Copy the entries word for word, starting at the line that contains "The image size" and continuing through the last line of the entries, with both ends included. Omit the pictures from your copy.
____
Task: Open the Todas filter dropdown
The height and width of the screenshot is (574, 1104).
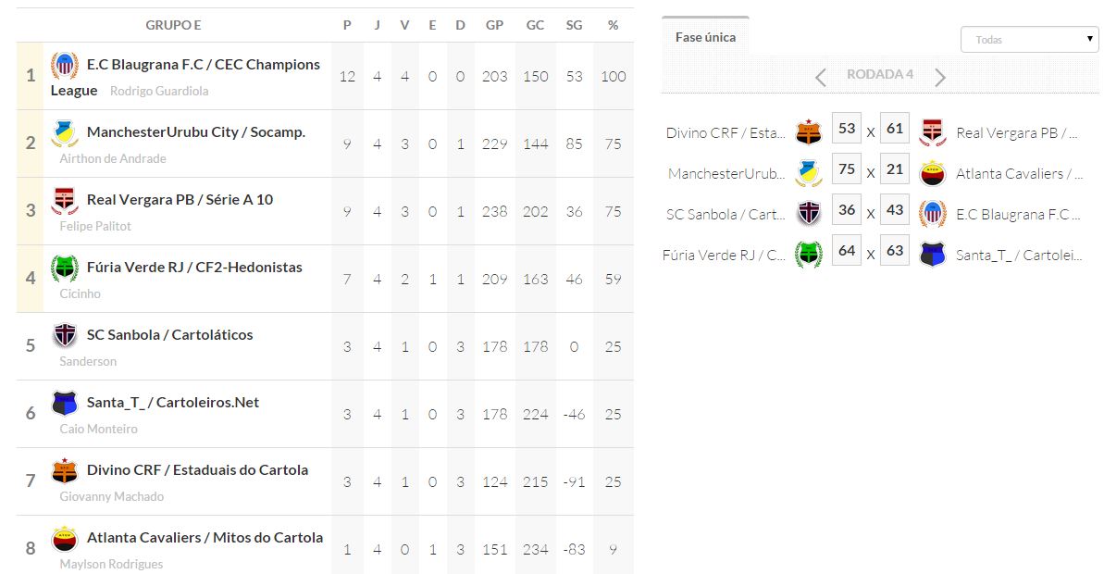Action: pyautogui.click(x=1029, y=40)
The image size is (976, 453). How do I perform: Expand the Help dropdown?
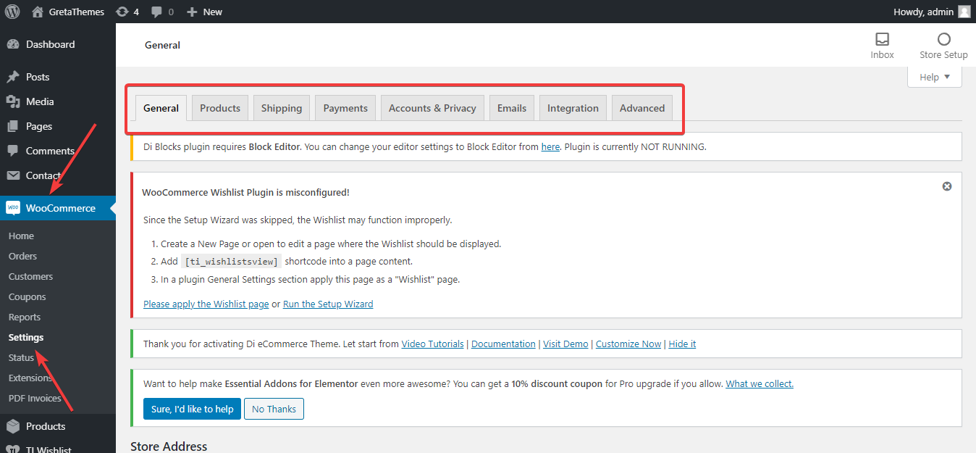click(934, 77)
____
* **Problem solution**:
The image size is (976, 453). How do I perform: Expand the Help dropdown?
click(934, 77)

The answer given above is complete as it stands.